Many of us rushed to book places at this workshop, and it was so over-subscribed that months went by before we knew whether we had a seat for the meeting, which took place last week on November 22nd, at a time when most of you were getting up to face a day of family togetherness culminating in a turkey dinner.
Some of us were elated to hear the EMA’s Executive Director state at the beginning of the meeting that the EMA’s decision was irrevocable and that we were here to discuss how all data submitted to the EMA could be shared, not if. There was then a panel discussion in which two representatives of the European Federation of Pharmaceutical Industries and Associations expressed considerable disquiet about this decision, repeatedly citing considerations of commercial sensitivity and competitive disadvantage. Other members of the panel countered these objections and invited the pharma representatives to put their case to the public: Do people want trial data to be used for the commercial advantage of drug manufacturers, or for the public and health professionals to gain better information about the harms and benefits of the drugs that they use on millions of people every day?

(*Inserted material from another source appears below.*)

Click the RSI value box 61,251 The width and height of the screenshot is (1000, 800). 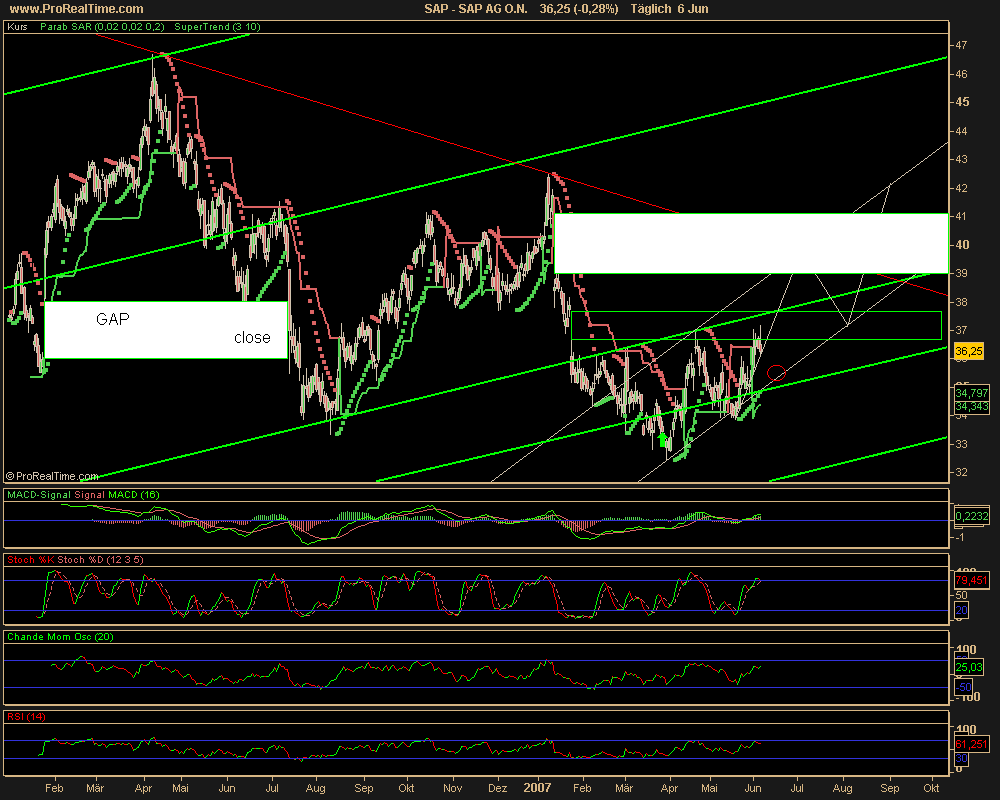coord(970,745)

In the second part of the meeting, similar arguments went back and forth, and there were few respondents who actually addressed the purpose of the meeting by offering concrete suggestions on how to optimize the proactive release of data submitted to the EMA from January 2014 onwards.
So the meeting was lively, momentous even, but not very productive. What most of us — including the panelists — had failed to notice was that the EMA is already releasing huge quantities of data. If you would like to see everything that has been submitted to the EMA relating to a drug already on the European market, simply apply while providing the purpose of your inquiry, and you will be given the whole file.

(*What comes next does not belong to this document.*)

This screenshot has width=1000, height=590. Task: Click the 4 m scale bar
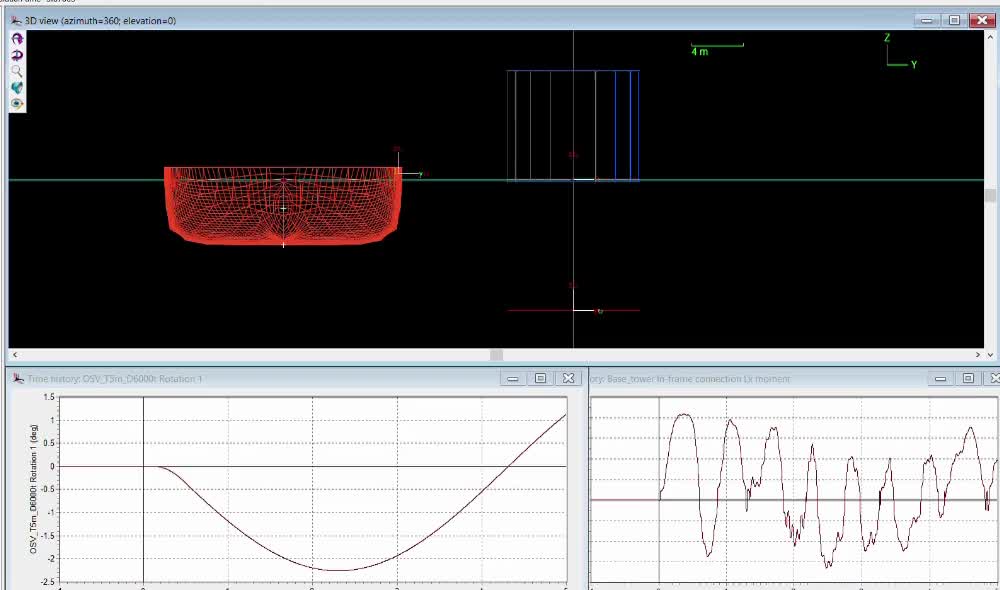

Yes, you read that right. The dam is already bust, and lies in pieces in Europe. The data that industry is trying so hard to fence in with legal restrictions, careful vetting of applicants, clauses about indemnity against commercial losses, etc., is in large part out there for open use if you have a reasonable case for accessing it. Moreover, the agency is trying to make the process more comprehensive, better structured, and proactive.

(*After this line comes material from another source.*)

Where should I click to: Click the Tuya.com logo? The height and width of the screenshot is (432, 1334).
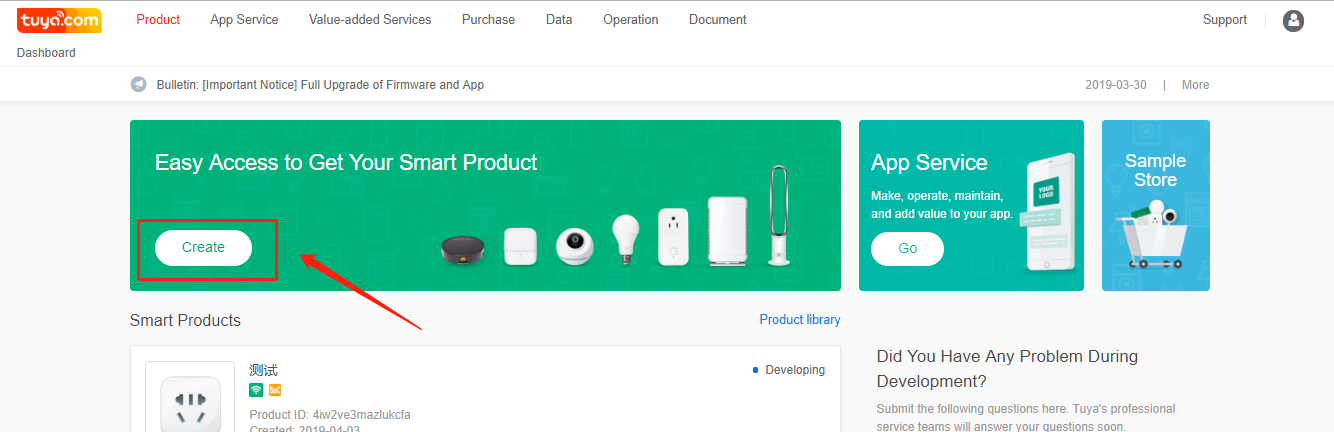tap(59, 19)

There is a clear challenge here to other licensing agencies such as the FDA. It is also a challenge to medical editors, and one that the BMJ has already decided to address by insisting that all authors disclose their full data for studies that it publishes from January 2013 onwards. Other leading journals will need to take note: the EMA decision calls time on the current model by which pharmaceutical companies design, conduct, and report phase-3 trials of their own new products in leading journals, and then buy up large numbers of reprints for promotional purposes. Products will henceforth be judged on the totality of data relating to the human trials in which they have been used — and about time, too.